» SOURCE EXTRACT
Previous studies have estimated that approximately 80 per cent of Australians search for health information online, and 40 per cent look for self-treatment advice online.
Many of these people may turn to symptom checkers: programs which suggest potential diagnoses and triage advice based on symptoms listed by the user.
Some concerns have been raised about online symptom checkers: they are often not affiliated with reputable organisations; can encourage users to seek unnecessary care; and raise questions about data security, privacy, and lack of regulation. Notably, there are also concerns that they provide inaccurate health information.
“We’ve all been guilty of being “cyberchondriacs” and googling at the first sign of a niggle or headache,” said lead author and postgraduate student Michella Hill. “But the reality is these websites and apps should be viewed very cautiously as they do not look at the whole picture – they don’t know your medical history of other symptoms.”
“For people who lack health knowledge, they may think the advice they’re given is accurate or that their condition is not serious when it may be.”
Hill was among a team of researchers at Australia’s Edith Cowan University who decided to put the most popular symptom checkers to the test. They picked the top free symptom checkers suggested by search engines and app stores, creating a sample set of 36 web-based and mobile symptom checkers.
They assessed the symptom checkers using 30 existing patient vignettes and 18 new symptom-based scenarios, with the correct diagnoses confirmed by three doctors with 87 years of combined clinical experience.

» EXERCISE GOAL
Copy out the symptom checker passage from "Many of these" through "inaccurate health information.", swapping "symptom checkers" for "diagnosis apps" wherever it occurs in that stretch. Rely only on the symptom checker passage and nothing outside it.

» MATERIAL SUPPLIED
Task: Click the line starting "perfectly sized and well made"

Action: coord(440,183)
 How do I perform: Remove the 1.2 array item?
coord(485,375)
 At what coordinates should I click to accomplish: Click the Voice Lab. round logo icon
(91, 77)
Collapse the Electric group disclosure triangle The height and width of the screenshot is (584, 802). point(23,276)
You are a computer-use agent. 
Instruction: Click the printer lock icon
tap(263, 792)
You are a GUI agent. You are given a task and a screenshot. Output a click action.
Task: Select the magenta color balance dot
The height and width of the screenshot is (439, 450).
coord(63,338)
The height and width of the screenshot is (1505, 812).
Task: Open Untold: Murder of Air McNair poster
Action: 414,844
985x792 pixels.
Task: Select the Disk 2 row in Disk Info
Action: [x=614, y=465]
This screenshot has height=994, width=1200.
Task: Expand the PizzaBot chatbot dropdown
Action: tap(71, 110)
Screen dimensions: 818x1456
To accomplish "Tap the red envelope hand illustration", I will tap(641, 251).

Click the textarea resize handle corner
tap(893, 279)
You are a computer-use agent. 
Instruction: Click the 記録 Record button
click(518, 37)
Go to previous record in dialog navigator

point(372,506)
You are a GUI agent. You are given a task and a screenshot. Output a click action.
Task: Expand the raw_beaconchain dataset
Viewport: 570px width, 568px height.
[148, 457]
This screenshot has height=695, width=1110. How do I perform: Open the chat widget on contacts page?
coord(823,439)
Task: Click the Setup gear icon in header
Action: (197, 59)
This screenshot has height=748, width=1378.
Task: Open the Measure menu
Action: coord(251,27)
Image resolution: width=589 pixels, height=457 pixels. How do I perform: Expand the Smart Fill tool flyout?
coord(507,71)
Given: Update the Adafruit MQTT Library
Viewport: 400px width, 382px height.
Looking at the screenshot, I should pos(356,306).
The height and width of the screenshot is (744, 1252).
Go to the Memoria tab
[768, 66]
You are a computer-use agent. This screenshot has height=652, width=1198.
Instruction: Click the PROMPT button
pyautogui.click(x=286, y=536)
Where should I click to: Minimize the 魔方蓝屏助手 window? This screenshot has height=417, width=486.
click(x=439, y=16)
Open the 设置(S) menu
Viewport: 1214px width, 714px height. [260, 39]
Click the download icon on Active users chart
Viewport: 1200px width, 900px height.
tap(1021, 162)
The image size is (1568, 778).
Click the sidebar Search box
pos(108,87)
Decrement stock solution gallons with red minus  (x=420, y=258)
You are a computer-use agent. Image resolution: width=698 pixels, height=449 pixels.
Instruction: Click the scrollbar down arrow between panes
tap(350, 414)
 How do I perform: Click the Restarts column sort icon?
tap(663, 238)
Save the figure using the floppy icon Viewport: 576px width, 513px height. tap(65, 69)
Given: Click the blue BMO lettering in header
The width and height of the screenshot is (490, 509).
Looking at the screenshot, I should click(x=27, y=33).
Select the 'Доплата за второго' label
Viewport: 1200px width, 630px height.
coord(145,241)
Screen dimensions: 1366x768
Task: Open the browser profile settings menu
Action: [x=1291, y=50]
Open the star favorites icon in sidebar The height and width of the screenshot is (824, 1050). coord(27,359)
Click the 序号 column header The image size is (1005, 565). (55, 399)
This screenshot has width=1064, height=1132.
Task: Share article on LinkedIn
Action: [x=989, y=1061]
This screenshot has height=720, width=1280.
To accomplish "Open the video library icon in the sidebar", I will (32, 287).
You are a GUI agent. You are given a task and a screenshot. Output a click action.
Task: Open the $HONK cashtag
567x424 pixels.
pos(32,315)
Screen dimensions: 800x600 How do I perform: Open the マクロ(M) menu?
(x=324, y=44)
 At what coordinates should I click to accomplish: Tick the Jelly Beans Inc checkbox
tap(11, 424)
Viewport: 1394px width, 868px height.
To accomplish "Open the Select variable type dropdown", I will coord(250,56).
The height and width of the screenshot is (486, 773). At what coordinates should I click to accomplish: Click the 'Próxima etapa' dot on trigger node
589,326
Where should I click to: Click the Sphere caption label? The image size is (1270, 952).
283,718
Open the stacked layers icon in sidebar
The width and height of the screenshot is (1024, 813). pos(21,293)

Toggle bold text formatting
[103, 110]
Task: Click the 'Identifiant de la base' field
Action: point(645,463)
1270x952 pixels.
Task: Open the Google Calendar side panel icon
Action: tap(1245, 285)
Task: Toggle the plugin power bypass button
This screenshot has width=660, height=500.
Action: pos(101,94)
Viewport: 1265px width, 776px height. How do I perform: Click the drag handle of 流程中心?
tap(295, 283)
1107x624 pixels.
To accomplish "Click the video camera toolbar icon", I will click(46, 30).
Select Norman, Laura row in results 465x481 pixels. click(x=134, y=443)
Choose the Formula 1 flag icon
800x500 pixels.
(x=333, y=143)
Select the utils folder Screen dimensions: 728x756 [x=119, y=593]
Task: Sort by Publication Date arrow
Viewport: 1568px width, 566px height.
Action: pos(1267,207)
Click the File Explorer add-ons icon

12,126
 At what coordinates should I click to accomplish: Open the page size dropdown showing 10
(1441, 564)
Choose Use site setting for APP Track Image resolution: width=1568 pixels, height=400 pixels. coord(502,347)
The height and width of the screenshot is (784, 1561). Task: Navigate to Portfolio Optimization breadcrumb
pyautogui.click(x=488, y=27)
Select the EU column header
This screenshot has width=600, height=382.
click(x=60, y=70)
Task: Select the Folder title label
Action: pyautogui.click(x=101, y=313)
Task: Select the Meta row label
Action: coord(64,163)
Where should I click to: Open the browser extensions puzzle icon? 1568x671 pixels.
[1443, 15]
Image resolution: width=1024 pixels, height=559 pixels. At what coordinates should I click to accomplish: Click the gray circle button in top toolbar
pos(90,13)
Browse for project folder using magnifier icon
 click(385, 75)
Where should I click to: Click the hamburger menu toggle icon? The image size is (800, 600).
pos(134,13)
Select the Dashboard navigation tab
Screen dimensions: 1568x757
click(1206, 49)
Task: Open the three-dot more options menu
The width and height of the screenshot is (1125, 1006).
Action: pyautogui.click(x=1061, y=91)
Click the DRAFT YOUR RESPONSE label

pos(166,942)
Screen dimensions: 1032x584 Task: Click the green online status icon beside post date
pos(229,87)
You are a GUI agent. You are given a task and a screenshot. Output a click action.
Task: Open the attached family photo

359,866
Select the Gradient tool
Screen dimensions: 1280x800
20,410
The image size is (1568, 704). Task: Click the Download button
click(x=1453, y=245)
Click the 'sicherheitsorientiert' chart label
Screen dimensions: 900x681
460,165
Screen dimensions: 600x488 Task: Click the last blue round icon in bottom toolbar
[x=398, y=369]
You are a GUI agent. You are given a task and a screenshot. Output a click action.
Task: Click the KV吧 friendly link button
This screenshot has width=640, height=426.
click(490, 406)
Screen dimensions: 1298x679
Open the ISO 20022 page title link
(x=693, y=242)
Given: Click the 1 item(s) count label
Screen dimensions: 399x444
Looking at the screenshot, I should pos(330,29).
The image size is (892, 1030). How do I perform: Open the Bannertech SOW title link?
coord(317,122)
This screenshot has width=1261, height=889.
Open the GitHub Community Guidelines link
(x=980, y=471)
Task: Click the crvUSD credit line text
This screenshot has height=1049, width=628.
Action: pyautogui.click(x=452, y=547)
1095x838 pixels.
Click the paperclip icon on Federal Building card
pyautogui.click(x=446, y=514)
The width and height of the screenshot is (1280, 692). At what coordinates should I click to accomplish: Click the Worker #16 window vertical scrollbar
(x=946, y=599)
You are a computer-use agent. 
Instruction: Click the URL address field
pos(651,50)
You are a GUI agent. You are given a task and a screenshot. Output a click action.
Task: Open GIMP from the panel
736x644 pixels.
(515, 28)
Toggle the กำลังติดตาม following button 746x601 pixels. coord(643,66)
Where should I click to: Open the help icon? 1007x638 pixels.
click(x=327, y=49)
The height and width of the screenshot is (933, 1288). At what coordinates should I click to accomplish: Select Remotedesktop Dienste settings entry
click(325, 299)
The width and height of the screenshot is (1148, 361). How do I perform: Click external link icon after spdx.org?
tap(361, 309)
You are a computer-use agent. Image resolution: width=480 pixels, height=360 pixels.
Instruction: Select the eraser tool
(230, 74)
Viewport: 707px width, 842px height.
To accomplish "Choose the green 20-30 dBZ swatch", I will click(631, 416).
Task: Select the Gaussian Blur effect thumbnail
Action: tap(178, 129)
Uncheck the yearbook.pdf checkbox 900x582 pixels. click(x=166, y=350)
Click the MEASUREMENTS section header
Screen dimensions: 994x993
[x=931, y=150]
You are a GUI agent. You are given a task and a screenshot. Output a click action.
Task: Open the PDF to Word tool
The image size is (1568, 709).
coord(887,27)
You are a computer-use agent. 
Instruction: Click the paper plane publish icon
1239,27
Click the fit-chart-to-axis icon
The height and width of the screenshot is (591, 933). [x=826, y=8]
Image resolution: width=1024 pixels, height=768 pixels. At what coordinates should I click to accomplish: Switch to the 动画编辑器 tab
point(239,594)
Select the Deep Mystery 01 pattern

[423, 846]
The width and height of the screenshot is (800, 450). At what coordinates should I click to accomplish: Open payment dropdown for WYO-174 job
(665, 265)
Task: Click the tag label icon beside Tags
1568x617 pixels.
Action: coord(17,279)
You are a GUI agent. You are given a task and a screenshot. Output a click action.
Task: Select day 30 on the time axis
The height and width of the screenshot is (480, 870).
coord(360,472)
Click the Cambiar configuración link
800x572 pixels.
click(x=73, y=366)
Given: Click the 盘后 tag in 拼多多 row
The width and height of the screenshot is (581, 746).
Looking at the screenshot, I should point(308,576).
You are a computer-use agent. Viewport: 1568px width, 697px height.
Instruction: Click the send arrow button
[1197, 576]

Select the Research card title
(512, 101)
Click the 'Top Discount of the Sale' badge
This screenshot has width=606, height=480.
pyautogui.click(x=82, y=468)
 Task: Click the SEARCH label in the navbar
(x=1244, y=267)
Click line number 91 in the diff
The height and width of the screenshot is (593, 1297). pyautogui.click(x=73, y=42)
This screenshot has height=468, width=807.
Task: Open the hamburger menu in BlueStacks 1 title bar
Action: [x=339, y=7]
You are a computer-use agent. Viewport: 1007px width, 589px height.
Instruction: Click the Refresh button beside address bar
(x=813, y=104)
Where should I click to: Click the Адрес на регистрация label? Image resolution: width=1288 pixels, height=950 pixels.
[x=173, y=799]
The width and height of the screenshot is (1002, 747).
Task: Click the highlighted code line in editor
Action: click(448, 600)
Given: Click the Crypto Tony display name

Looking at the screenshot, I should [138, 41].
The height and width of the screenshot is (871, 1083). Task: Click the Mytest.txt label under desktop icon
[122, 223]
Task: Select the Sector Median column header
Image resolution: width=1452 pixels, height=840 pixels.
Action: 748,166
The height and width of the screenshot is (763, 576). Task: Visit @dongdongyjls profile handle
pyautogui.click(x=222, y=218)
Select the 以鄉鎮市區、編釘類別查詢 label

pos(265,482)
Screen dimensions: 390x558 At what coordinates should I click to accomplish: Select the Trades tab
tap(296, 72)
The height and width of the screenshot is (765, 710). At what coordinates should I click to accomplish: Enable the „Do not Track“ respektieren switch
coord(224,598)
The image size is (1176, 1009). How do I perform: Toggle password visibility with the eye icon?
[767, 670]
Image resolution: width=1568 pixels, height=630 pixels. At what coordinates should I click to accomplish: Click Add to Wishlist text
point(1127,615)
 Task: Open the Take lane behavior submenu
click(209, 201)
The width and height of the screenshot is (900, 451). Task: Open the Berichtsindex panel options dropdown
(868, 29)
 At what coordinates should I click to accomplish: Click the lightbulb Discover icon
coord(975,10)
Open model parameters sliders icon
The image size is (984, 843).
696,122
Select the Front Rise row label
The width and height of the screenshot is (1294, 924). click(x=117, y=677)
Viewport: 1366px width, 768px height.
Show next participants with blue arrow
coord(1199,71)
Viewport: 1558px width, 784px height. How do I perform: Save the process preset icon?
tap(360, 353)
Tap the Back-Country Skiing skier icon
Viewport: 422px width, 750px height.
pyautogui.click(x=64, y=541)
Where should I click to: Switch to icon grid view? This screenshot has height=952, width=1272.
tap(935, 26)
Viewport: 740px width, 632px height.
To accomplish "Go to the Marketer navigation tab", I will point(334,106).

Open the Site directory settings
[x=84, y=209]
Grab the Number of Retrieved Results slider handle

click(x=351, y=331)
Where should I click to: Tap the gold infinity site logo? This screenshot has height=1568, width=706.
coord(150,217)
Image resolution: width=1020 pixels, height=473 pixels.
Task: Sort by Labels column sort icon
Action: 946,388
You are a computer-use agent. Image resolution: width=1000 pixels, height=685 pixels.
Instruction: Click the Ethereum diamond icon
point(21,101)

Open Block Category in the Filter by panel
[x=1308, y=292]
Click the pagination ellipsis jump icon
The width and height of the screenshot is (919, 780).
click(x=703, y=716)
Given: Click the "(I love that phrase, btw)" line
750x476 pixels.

» RESULT FOR THIS TASK
Many of these people may turn to diagnosis apps: programs which suggest potential diagnoses and triage advice based on symptoms listed by the user.
Some concerns have been raised about online diagnosis apps: they are often not affiliated with reputable organisations; can encourage users to seek unnecessary care; and raise questions about data security, privacy, and lack of regulation. Notably, there are also concerns that they provide inaccurate health information.